Preview of Article:
Kalamazoo’s Promise: What Happens When All Students Are Guaranteed College
Illustrator: Colin Johnson
When Den’Asia* dropped out of school in the 11th grade, she already had a 2-year-old son and no ambition to go to college. “I didn’t have a strategy,” she says. “I was just going to get a job and save money.” Two years later, as Den’Asia recounts her journey to me, she is back at her high school as a senior. Now she has a five-year plan that includes degrees in nursing and business. She is already dually enrolled in courses at the local community college.
Her shift back to a focus on academics is part of a movement that started in 2005 with the implementation of the Kalamazoo Promise. In what may have been the most exciting school board meeting in history, the superintendent of the Kalamazoo, Mich., Public Schools announced the Promise—a scholarship to any public college or university in the state of Michigan for all Kalamazoo public school graduates, funded by a group of private, anonymous donors. The scholarship is awarded on a sliding scale, but unlike most scholarships, isn’t based on grades or good behavior. Attendance through graduation is key. Students attending Kalamazoo Public Schools since 9th grade have 65 percent of their tuition paid by the Promise. For each preceding year of attendance, the amount of the scholarship increases, so that students entering the school system in kindergarten have a full scholarship to college.

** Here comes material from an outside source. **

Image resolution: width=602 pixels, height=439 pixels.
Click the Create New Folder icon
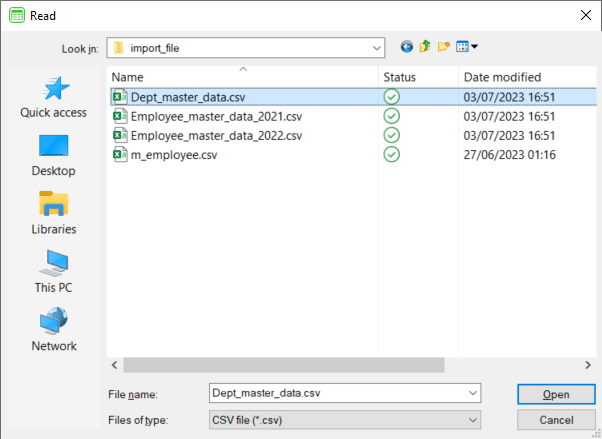tap(444, 47)
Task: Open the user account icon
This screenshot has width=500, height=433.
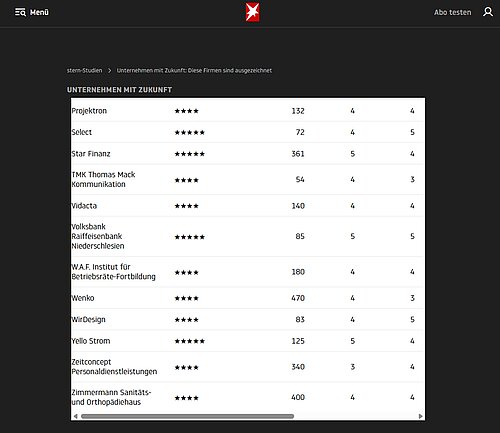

As educators and policymakers across the country search for ways to keep students in school and confront the yawning achievement gap, the Kalamazoo Promise holds out hope and possibility. Early data indicate that when students are guaranteed college tuition, many of those who need it most will indeed stay in and even return to school. And when students know that college is in their future, this knowledge can begin to inspire them to greater academic performance.
But the race and class conflicts and inequalities in Kalamazoo cannot be swept under the rug. These conflicts came to light when I spoke with students, teachers, principals, community leaders, city officials, and parents as a program evaluator for a U.S. Department of Education study of the Kalamazoo Promise. Our interviews were always confidential, which is why most quotes in this article are anonymous. I often wonder whether issues of race and class would still have surfaced had I not promised to keep private the identities of the interviewees.